As a last scripture, let us turn to Colossians. The book of Job and the book of Colossians are counterparts, because they are arguably the most anti-Gnostic books in the Old Testament and New Testament respectively. In Colossians 2, Paul tells the people of the Colossian church where true knowledge resides. He asserts that they—and all God's people—can attain

Colossians 2:2-3 ...to all riches of the full assurance of understanding, to the knowledge of the mystery of God, both of the Father and of Christ, in whom are hidden all the treasures of wisdom and knowledge.

What he is saying is that we do not need to look anywhere else. We do not need to seek secret knowledge, certainly nothing that is proffered by demons.

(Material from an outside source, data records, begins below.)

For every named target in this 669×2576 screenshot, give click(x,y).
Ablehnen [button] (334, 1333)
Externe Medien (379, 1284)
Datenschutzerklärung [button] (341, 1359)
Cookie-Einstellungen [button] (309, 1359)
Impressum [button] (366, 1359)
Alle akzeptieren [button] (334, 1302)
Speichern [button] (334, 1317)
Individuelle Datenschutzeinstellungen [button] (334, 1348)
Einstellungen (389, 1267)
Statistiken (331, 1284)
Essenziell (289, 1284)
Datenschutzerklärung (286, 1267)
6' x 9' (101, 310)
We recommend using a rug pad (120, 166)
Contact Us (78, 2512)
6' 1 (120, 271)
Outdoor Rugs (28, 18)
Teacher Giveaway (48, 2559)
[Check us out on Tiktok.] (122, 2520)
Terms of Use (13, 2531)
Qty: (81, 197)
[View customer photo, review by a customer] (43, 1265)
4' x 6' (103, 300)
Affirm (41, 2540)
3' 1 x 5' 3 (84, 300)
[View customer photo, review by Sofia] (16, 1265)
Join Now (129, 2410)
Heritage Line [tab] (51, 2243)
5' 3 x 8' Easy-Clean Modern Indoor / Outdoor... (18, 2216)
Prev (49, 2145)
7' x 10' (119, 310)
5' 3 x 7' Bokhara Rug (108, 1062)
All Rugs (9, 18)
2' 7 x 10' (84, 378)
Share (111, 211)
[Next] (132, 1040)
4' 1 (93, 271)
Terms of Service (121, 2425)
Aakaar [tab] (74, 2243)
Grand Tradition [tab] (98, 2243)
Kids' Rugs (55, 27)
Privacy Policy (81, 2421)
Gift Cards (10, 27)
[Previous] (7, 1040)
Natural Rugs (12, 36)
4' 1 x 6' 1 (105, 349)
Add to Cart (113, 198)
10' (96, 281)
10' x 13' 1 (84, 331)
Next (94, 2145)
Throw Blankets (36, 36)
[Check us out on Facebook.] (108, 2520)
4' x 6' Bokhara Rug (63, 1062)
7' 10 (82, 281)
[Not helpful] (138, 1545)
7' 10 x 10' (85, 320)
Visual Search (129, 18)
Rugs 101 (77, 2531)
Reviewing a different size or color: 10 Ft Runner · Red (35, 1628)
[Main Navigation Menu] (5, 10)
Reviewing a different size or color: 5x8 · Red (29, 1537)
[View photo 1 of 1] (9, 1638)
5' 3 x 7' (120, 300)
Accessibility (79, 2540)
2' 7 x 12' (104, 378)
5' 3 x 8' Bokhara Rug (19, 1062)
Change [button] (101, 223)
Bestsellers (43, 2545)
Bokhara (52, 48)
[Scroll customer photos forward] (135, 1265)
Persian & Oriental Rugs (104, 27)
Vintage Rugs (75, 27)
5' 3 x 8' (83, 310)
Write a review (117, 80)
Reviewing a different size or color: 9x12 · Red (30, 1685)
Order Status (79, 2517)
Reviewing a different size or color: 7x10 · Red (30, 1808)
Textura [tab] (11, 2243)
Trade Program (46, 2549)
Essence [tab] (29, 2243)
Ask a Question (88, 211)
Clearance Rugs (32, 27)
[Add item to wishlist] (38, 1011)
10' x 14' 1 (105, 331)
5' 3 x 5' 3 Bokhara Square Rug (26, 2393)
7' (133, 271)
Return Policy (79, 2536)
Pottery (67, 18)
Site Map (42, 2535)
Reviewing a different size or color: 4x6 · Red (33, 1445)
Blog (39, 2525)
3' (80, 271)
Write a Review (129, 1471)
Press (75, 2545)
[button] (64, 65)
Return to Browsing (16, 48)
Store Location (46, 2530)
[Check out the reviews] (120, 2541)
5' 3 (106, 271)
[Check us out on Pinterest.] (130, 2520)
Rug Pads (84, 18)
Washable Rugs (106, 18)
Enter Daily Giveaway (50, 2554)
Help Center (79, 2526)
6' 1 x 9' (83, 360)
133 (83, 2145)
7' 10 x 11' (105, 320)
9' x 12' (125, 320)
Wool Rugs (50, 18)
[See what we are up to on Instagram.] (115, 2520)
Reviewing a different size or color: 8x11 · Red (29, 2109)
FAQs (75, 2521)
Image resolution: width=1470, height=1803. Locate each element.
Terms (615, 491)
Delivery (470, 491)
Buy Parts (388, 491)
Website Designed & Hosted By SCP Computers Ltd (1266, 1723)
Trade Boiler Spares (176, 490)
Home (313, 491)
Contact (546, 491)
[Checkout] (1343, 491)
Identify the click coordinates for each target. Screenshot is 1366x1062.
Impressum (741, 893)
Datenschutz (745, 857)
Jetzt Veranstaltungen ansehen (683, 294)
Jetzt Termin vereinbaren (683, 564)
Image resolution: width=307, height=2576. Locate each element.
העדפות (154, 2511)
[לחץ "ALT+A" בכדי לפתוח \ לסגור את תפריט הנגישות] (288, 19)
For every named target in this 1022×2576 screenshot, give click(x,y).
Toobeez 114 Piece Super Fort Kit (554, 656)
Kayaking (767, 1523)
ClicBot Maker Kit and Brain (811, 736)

Colossians 2:4 Now this I say lest anyone should deceive you with persuasive words.

I have not had the time to stress this matter, but Job's buddies' rhetoric was extremely tricky, very sophisticated, with a lot of questions and rhetorical devices to lead Job to think in certain ways—extremely persuasive to the unsuspecting.

Colossians 2:8-10 Beware lest anyone cheat you through philosophy and empty deceit, according to the tradition of men, according to the basic principles of the world, and not according to Christ. For in Him dwells all the fullness of the Godhead bodily; and you are complete in Him...

Like Christ, Paul understands that even the elect can be deceived (Matthew 24:24). Make no mistake about it: the false teachings of demons can be persuasive; so sugar-coated, so subtle. A mixture of truth and lie, they can seem so correct. However, to blend the lies hidden in the commentaries, or buried in the sweet words of mountebank television preachers—to mix these with God's holy and true doctrine is to be guilty of syncretism. That lie profanes, defiles God's revelation to us, contaminating the truth. God's anger will burn.

We must know better than to touch the unclean thing. Unholiness indeed is infectious.

We are complete in Christ. Do not mix the lie of the Gnostics with the truth of the Gospel.